"This award means a lot to me because it validates the outstanding efforts and hard work of the entire FSU ROTC cadre, staff and cadets," Elrod said.
FSU Army ROTC officer named nation's top military science professor
by Libby Fairhurst
Army Lt. Col. Ronald P. Elrod, Commander of the Army ROTC "Seminole Battalion" at Florida State University, has been named the nation's top professor of military science for 2006 by the U.S. Army Cadet Command.
Lt. Col. Ronald P. Elrod
Elrod was selected from among professors at 273 colleges and universities nationwide that offer Army ROTC.
As the parent organization of the Army ROTC program and the largest officer-producing organization in the armed forces, Cadet Command presents its Incentive Awards annually to recognize excellence in its top performers from around the country.
"This award means a lot to me because it validates the outstanding efforts and hard work of the entire FSU ROTC cadre, staff and cadets," Elrod said. "It also represents the fantastic support we receive from FSU President T. K. Wetherell and his staff and faculty."
During his 20-year military career, Elrod has commanded up to battalion level and held staff positions up through Corps staff. In July 2004, he assumed command of FSU's ROTC unit—one of the largest ROTC battalions in the nation. Prior to taking command at FSU, he served as the J1 (Chief Human Resources Officer) for the Joint Intelligence Center in Pearl Harbor, Hawaii.
Elrod's personal and unit decorations include the Defense Meritorious Service Medal; the Meritorious Service Medal (three awards); the Army Commendation Medal (three awards); the Joint Service Achievement Medal; the Army Achievement Medal (five awards); the National Defense Service Medal (two awards); the Global War on Terrorism Service Medal; and the Korean Defense Service Medal. He also has been awarded the Army's Parachutist Badge and the Air Assault Badge.
A native of Winter Haven, Fla., Elrod graduated from Florida Southern College in 1986. He earned a master's degree in counseling and leadership development in 1995 from Long Island University in New York. He is also a graduate of the Joint Forces Staff College and the U.S. Army Command and General Staff College.
Army Reserve Officers' Training Corps (ROTC) units are located at 273 colleges and universities throughout the country. Students at roughly 1,200 other institutions of higher learning also can participate in Army ROTC training and become second lieutenants through partnership agreements with nearby schools. The program has trained and commissioned more than 500,000 men and women since its establishment in 1916.

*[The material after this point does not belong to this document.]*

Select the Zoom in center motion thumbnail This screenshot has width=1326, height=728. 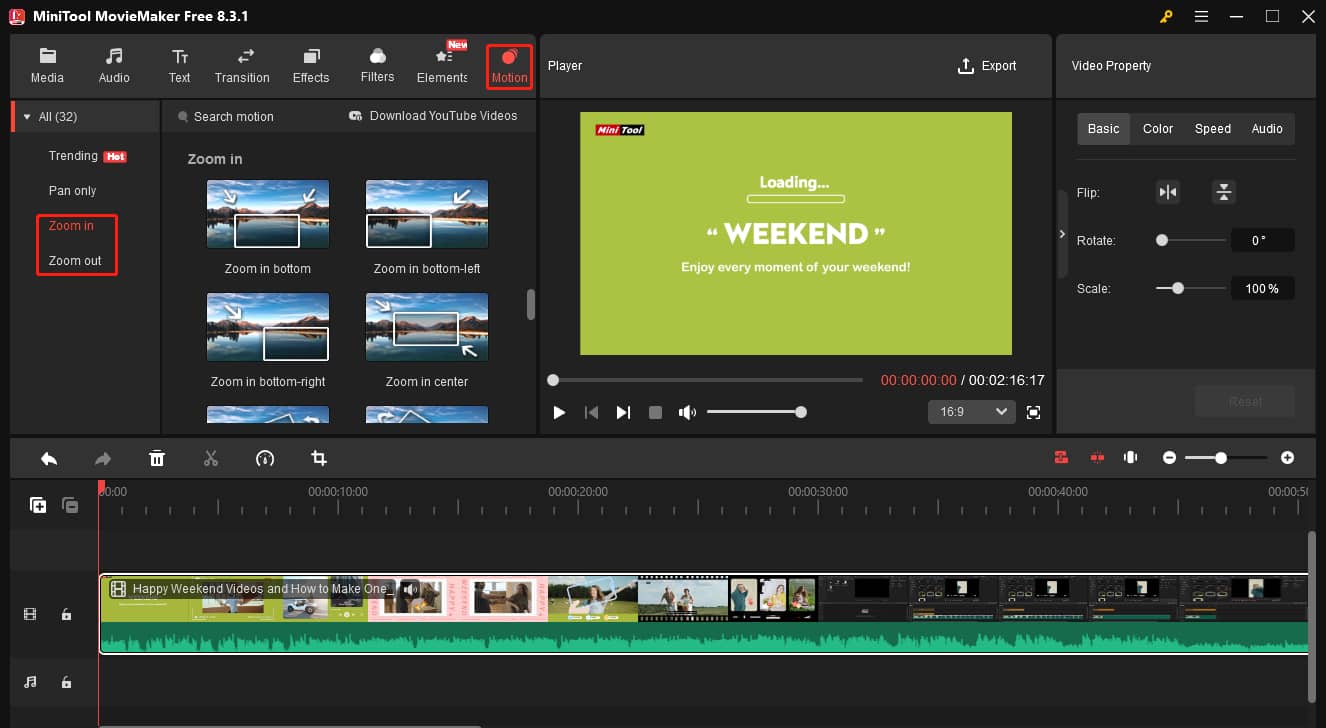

The Army ROTC program at FSU comprises the military science department in the College of Arts and Sciences. It qualifies students for a commission in the United States Army, Army National Guard or United States Army Reserve, and offers both a four-year and a two-year program. FSU College of Nursing undergraduates can participate in the ROTC Nursing Program. To learn more, visit the Web site at: www.fsu.edu/~armyrotc/.
In addition to Army ROTC, FSU hosts an Air Force ROTC program—located in the College of Arts and Sciences' department of aerospace studies.